Principal Data Engineer
Acuity
Job Description
- Design end-to-end data architectures on GCP using services such as BigQuery, GCS, Dataproc, Composer, Dataform, Data Fusion, and related cloud-native tooling.
- Build and standardize scalable batch and near-real-time data pipelines that support:
- model training datasets
- feature engineering workflows
- batch and online inference use cases
- analytics and operational reporting
- Define reusable patterns for data ingestion, transformation, quality validation, metadata capture, lineage, and observability.
- Design data models optimized not only for BI/reporting, but also for machine learning, AI, and GenAI workloads, including structured, semi-structured, and unstructured data.
- Establish patterns for CDC, ELT, distributed processing, and data product design in support of modern cloud platforms.
Partner Closely with Data Science and ML Engineering
- Collaborate with Data Scientists, ML Engineers, Data Architects, Platform Engineers, and Product Owners to translate business and model requirements into scalable data solutions.
- Enable ML teams by delivering trusted, discoverable, and reproducible datasets for experimentation and production.
- Support feature generation and data preparation workflows used in model development and operationalization.

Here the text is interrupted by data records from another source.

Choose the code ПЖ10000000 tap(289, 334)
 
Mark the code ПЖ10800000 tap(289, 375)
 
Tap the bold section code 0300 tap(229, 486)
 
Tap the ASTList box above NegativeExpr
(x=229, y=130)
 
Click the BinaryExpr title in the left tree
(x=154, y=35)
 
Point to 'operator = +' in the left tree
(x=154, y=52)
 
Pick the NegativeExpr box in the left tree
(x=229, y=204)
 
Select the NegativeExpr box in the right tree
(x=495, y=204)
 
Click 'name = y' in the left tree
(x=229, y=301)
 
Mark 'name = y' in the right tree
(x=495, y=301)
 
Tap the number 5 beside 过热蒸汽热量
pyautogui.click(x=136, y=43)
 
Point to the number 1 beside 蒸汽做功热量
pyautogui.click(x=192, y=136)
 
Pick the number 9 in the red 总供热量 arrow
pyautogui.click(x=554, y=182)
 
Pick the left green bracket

- Partner with ML engineering teams on data interfaces for tools such as Vertex AI, feature stores, model monitoring, and inference pipelines.

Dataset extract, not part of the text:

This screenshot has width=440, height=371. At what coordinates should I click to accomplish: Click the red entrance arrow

- Contribute to data patterns that support AI/GenAI use cases such as prompt pipelines, retrieval-augmented generation (RAG), vector-ready data preparation, and document/content processing where applicable.
Strategic Data Engineering Leadership
- Drive architecture direction for a GCP-first data platform serving analytics and AI/ML workloads.
- Evaluate emerging technologies and recommend best-fit solutions to improve scalability, performance, reliability, and cost efficiency.
- Lead modernization efforts to refactor legacy ETL into cloud-optimized, maintainable ELT and ML-ready data pipelines.
- Define best practices for data quality, lineage, governance, security, and lifecycle management across enterprise data assets used for analytics and ML.
Technical Leadership and Engineering Excellence
- Act as a technical mentor and reviewer for senior and mid-level data engineers.
- Lead large cross-functional initiatives and serve as the escalation point for complex data platform and production pipeline issues.
- Set coding, testing, and deployment standards using GitHub and CI/CD practices.
- Promote strong software engineering discipline across the data engineering function, including code quality, automated testing, documentation, and operational readiness.
Operational Excellence
- Ensure reliability, scalability, observability, and governance across production data environments.
- Define and monitor SLAs/SLOs for critical data pipelines and data products.
- Create technical documentation, reusable frameworks, and metadata standards that improve enterprise data maturity.
- Partner with stakeholders to align data platform capabilities with business outcomes and ML/AI roadmap priorities.